WHAT TO DO: Return every line of the items below that contains the string "computer". Treat uppercase and lowercase as different.

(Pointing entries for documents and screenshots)
** begin **

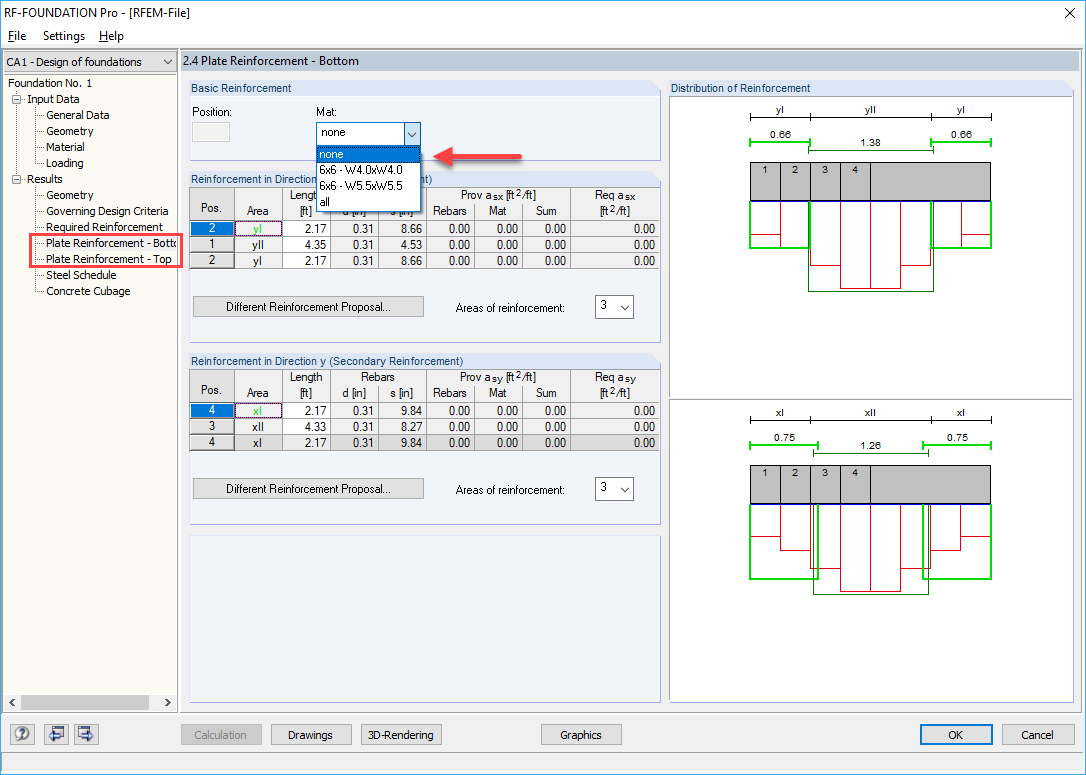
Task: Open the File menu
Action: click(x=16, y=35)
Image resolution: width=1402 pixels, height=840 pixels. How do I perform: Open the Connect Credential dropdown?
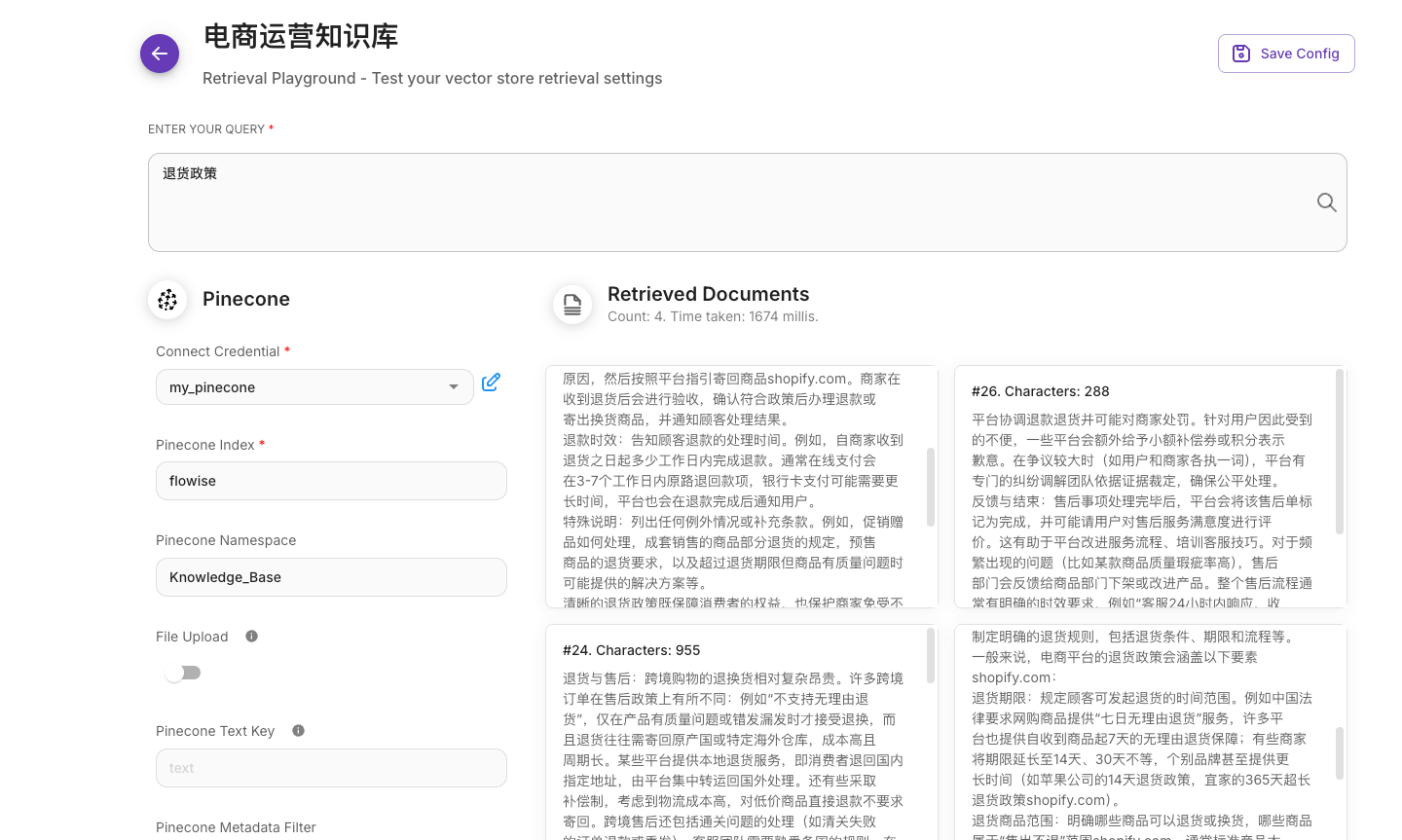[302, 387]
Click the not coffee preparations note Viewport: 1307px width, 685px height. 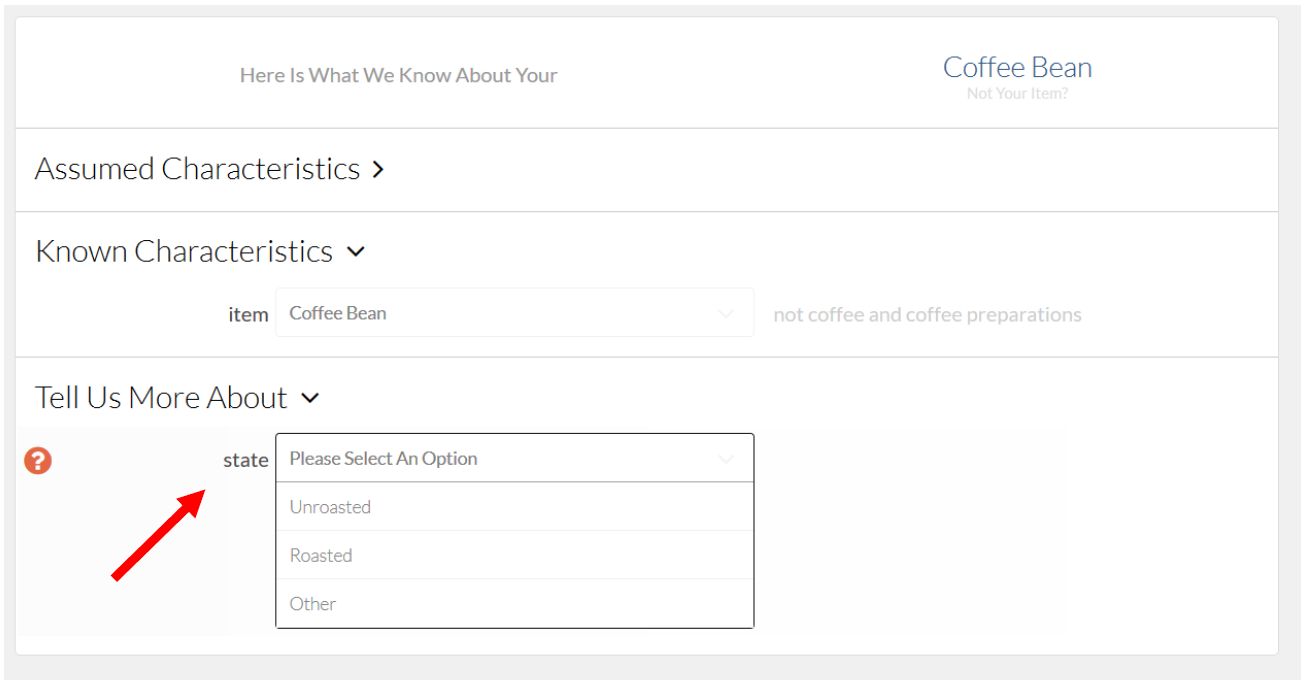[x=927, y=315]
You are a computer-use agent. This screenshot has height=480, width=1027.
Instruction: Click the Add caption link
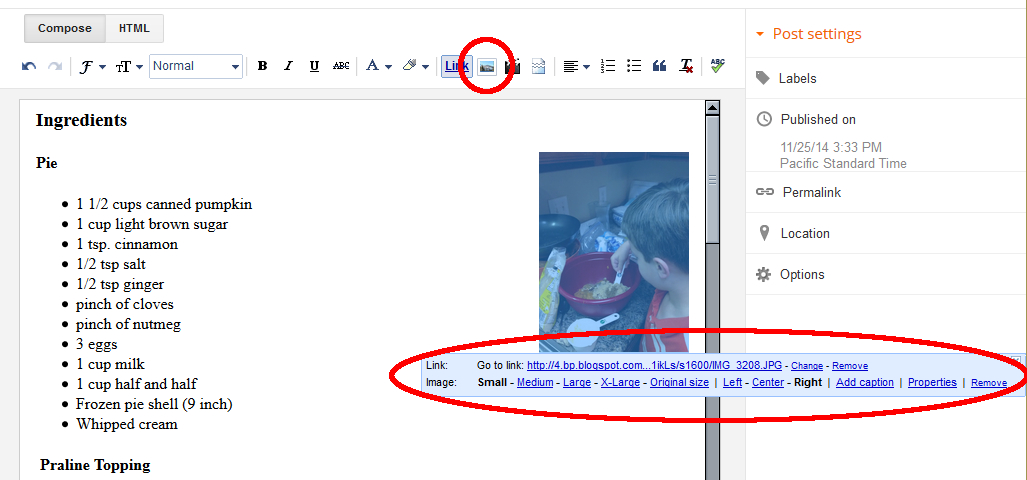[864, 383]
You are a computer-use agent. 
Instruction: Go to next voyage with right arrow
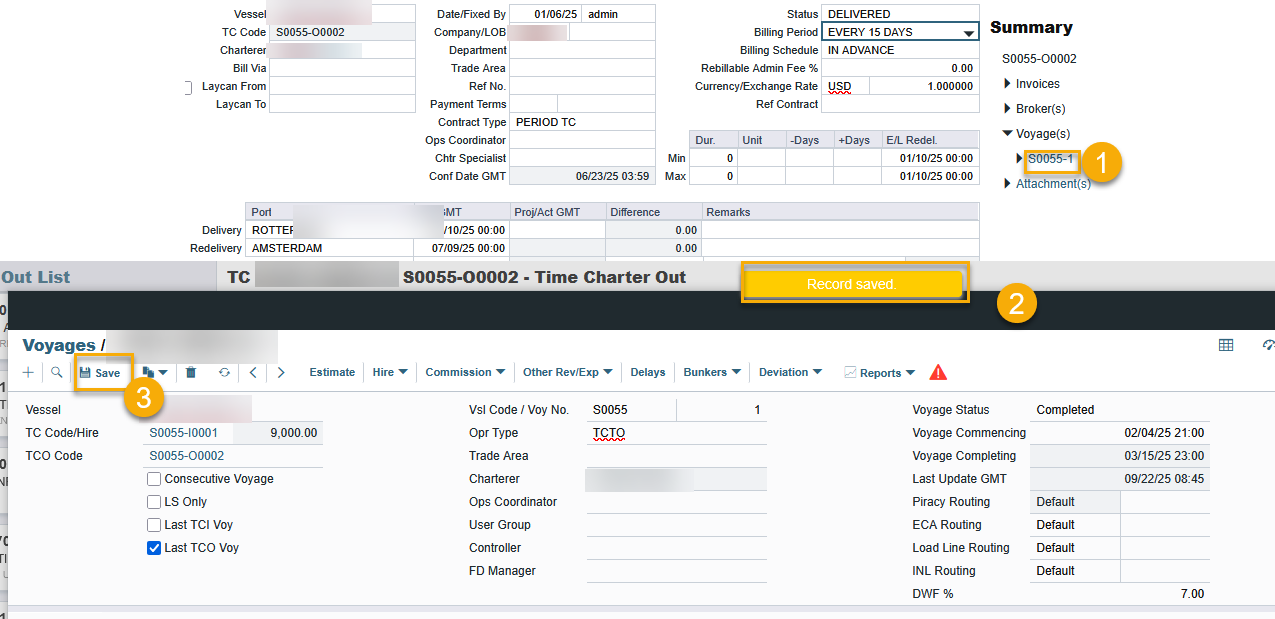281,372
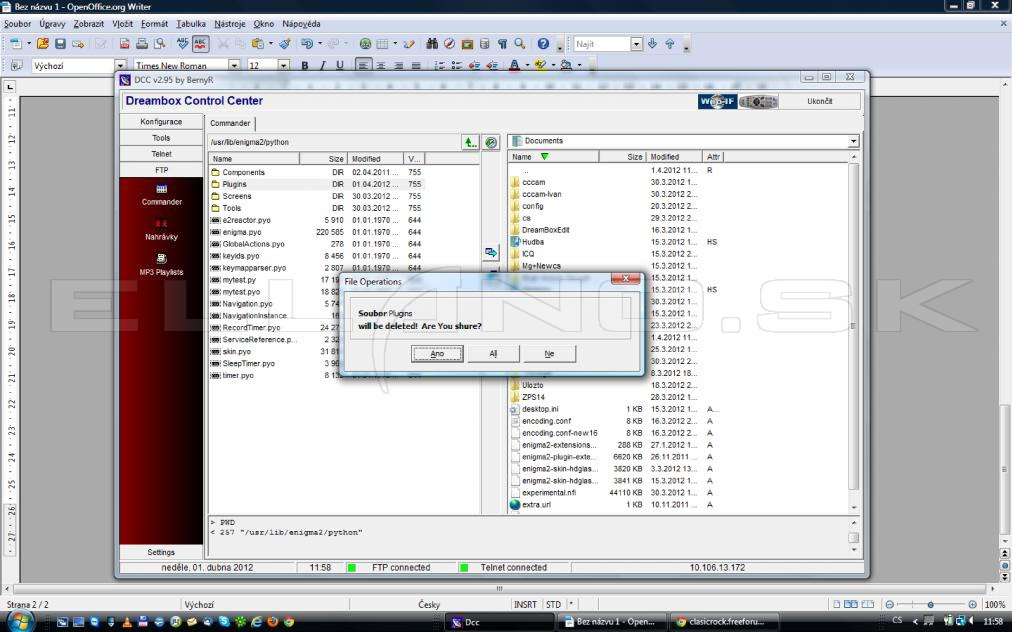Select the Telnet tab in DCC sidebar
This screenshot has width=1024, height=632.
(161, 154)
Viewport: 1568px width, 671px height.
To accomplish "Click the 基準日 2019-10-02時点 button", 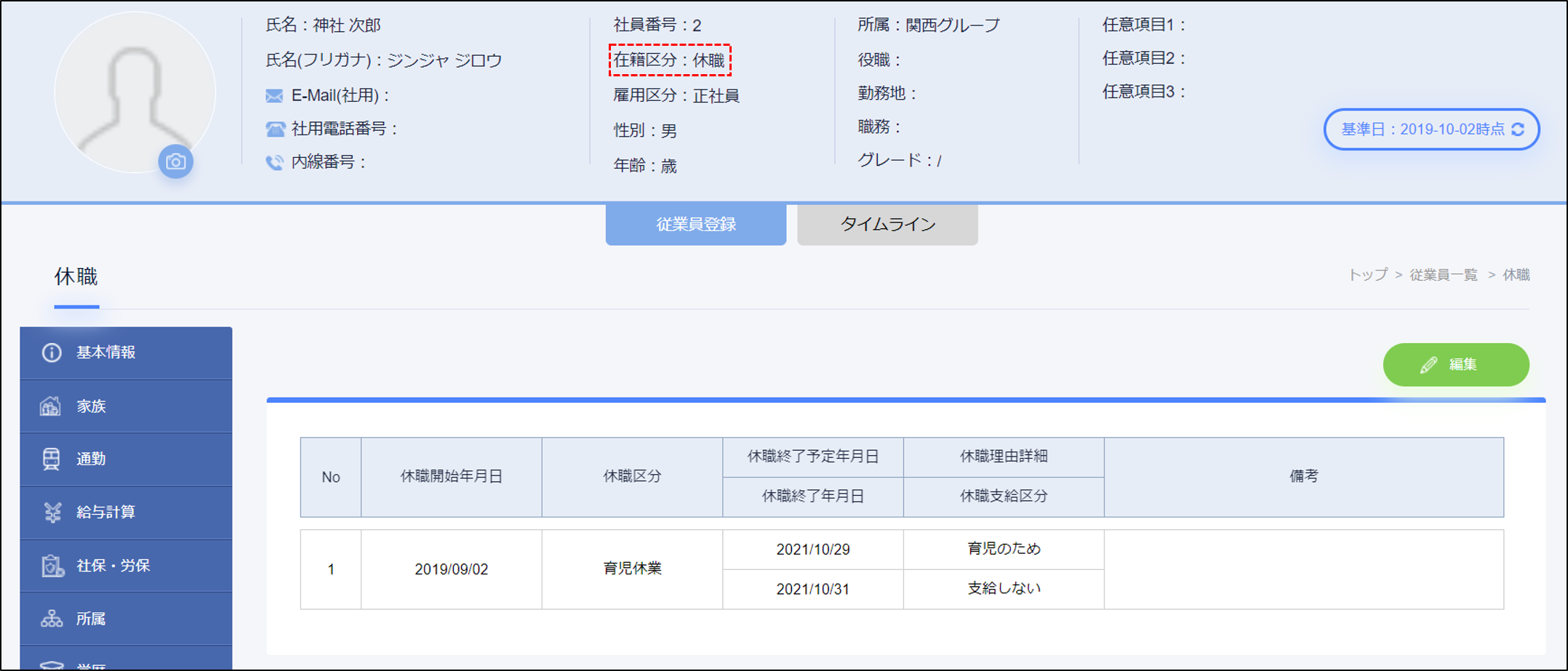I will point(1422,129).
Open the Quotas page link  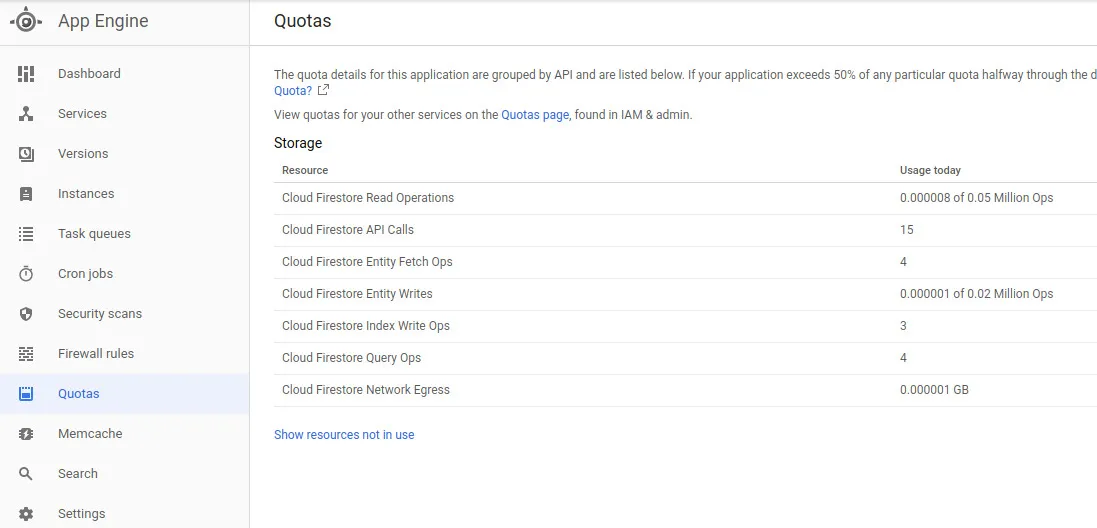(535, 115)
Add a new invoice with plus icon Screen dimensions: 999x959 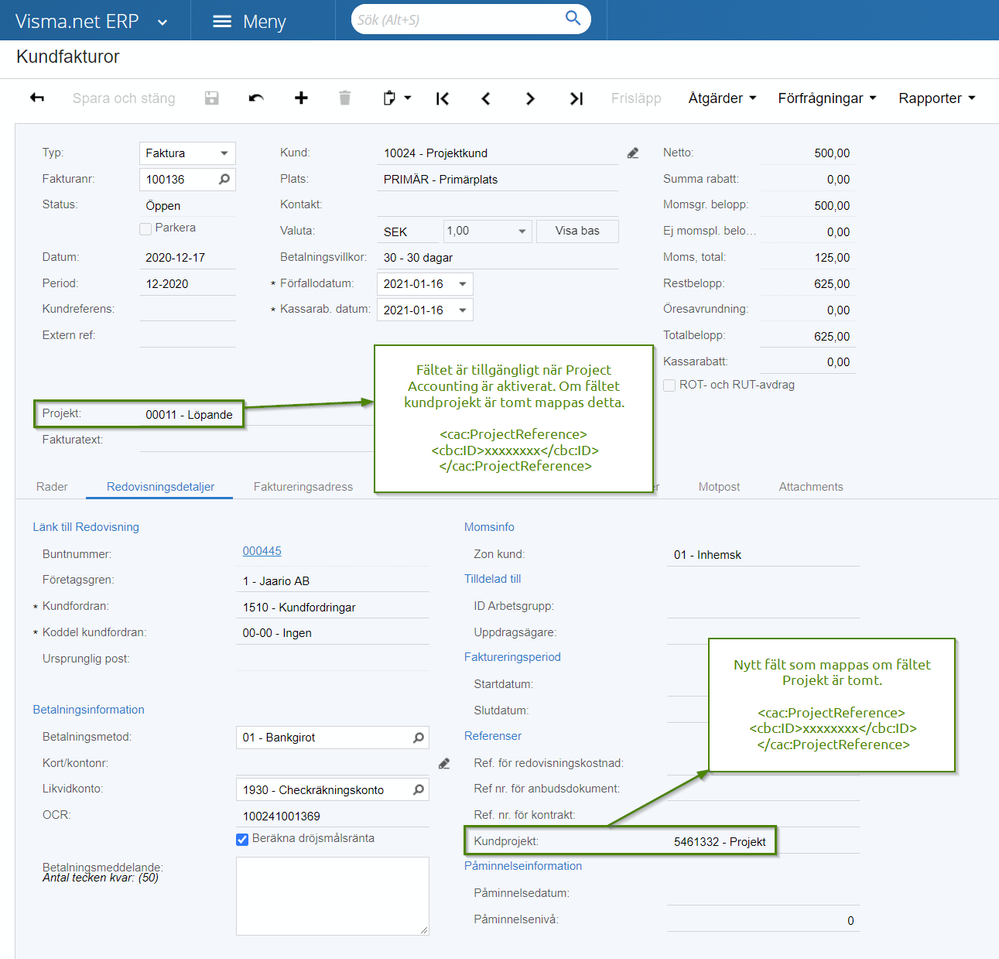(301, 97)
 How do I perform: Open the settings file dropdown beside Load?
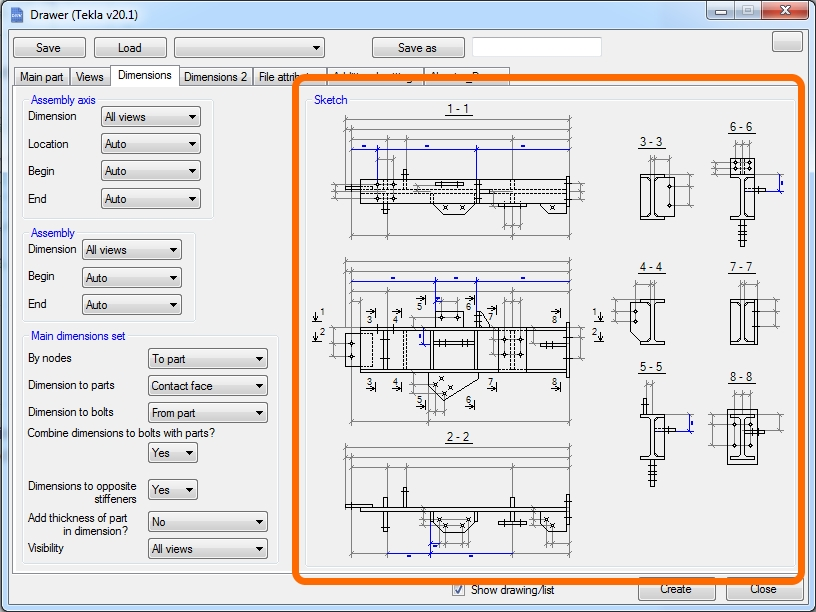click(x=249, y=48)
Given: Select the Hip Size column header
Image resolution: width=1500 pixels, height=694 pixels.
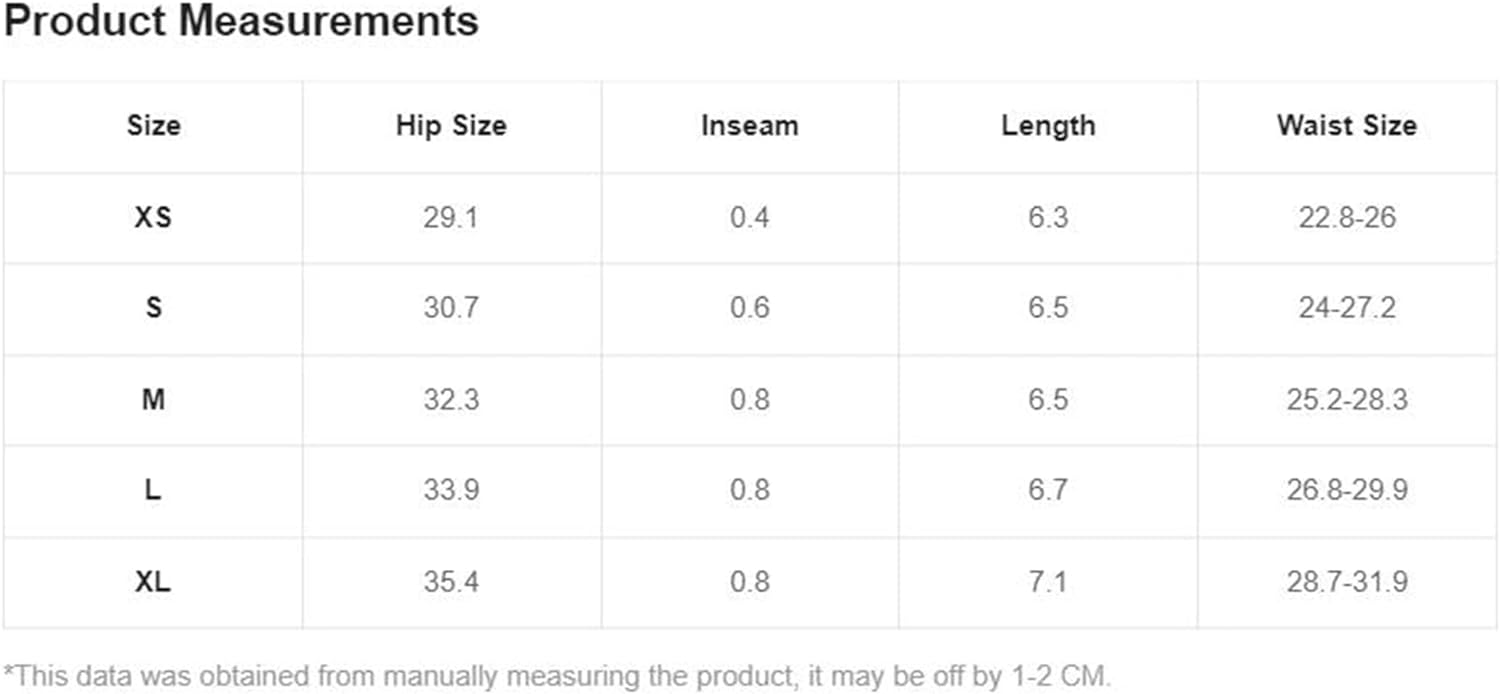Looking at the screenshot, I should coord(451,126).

** end **

EXERCISE RESULT:
You are a computer-use agent. This screenshot has height=480, width=1027.
You are a computer-use agent. 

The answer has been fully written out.